_READING TEXT_:
********

# Need Motorola Eddy M Historian Help



## cedarburgcyclist (May 22, 2007)

I have what I am hearing is a team issue EM for Motorola, where the frame is titanium and supposedly built by DeRosa for EM. The frame was unused and aquired through The North Club when Motorola pulled sponsorship.

Can anyone provide any info supporting this and if so, any further details?

By the way, it is built up, still unused, and for sale:

Eddy M Titanium 55.2 ctc: Motorola Team / Caloi decals on fork (European squad); built for Andy Hampsten never raced. Although not team issue components, built with Campy 9 speed Chorus, Cinelli bar/stem, Ferrari Saddle, Look pedals, Velocity rims, Continental tires. Pics available as well as original build tag and team stickers. CONUS only. Contact me for additional pics if interested.


----------



## tv_vt (Aug 30, 2007)

*what size? photos?*

would be helpful.

Thx


----------



## ElvisMerckx (Oct 11, 2002)

cedarburgcyclist said:


> ... the frame is titanium and supposedly built by DeRosa for EM. ...aquired ... when Motorola pulled sponsorship.


What you've got there is a painted, rebadged Litespeed with an unusually long toptube.

If you acquired it in '96 when Motorola folded, it should be a Litespeed, not a DeRosa. I'm fairly certain DeRosa hasn't built anything badged "Merckx" since Eddy himself was still racing.

Regardless, if it was built for Andy Hampsten, it's got a very un-Merckx geometry to it. Andy's bikes had looooong toptubes (relative to seattube length, that is).


----------



## cedarburgcyclist (May 22, 2007)

From what others have noted, the Litespeed frames had a very different look, and one of the most obvious differences was that they had an integrated seatpost binder bolt as seen in the Andreu photo.


----------



## Pablo (Jul 7, 2004)

Is the top tube on that 56.5? Wow.

********

_REQUIRED ACTIONS_:
1. According to the forum thread, which rider was the titanium frame built for?
2. Quote the forum thread starting at "By the way, it" and ending at "(Aug 30, 2007)".

Records of locating words and elements:

********

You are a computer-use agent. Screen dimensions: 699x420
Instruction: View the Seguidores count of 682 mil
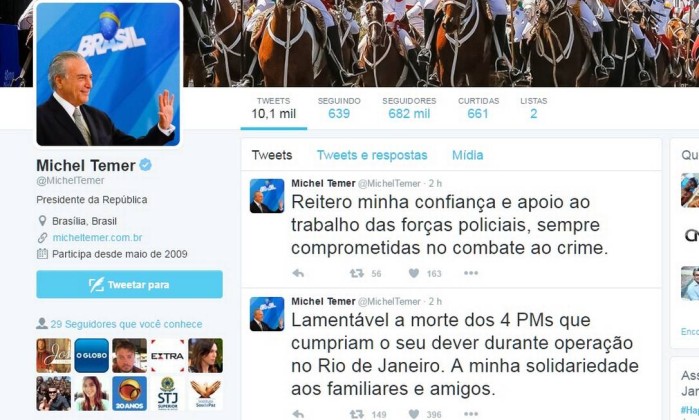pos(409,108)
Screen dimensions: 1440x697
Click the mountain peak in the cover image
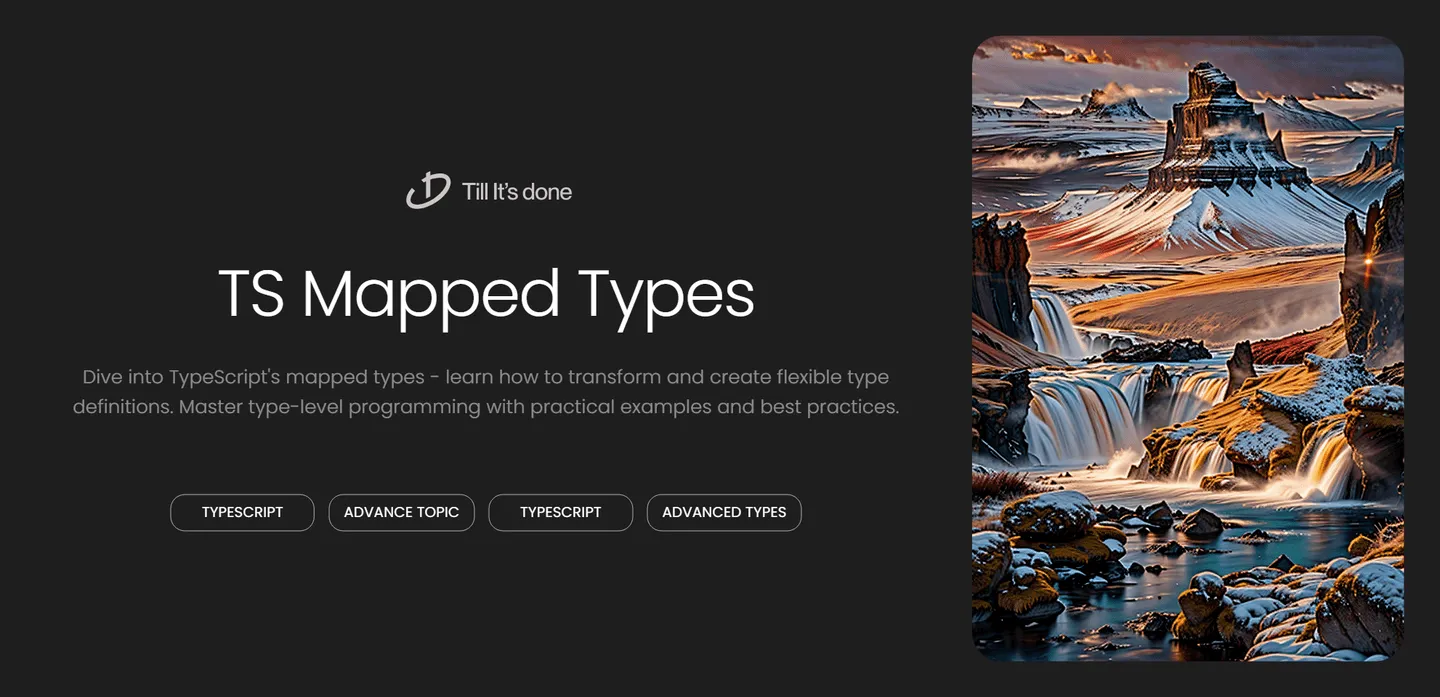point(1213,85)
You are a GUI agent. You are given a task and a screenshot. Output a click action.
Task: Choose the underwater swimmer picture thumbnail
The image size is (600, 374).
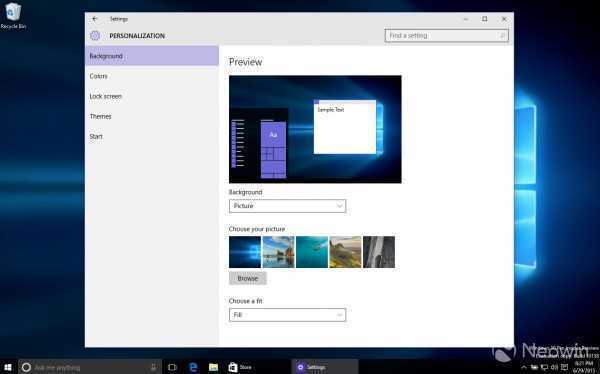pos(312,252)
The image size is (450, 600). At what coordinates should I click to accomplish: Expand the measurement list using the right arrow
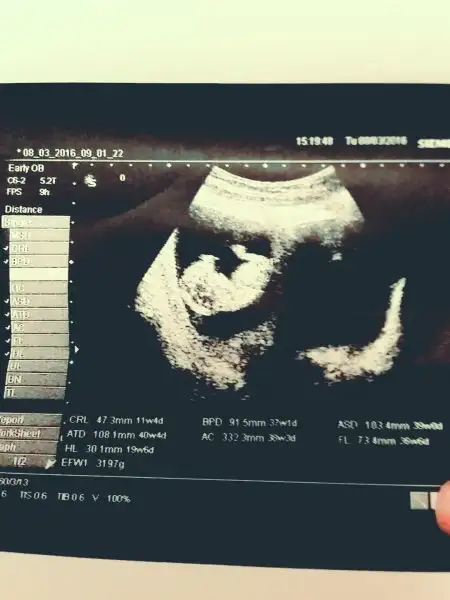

********

_ANSWERS_:
1. Andy Hampsten

2.
By the way, it is built up, still unused, and for sale:

Eddy M Titanium 55.2 ctc: Motorola Team / Caloi decals on fork (European squad); built for Andy Hampsten never raced. Although not team issue components, built with Campy 9 speed Chorus, Cinelli bar/stem, Ferrari Saddle, Look pedals, Velocity rims, Continental tires. Pics available as well as original build tag and team stickers. CONUS only. Contact me for additional pics if interested.


----------



## tv_vt (Aug 30, 2007)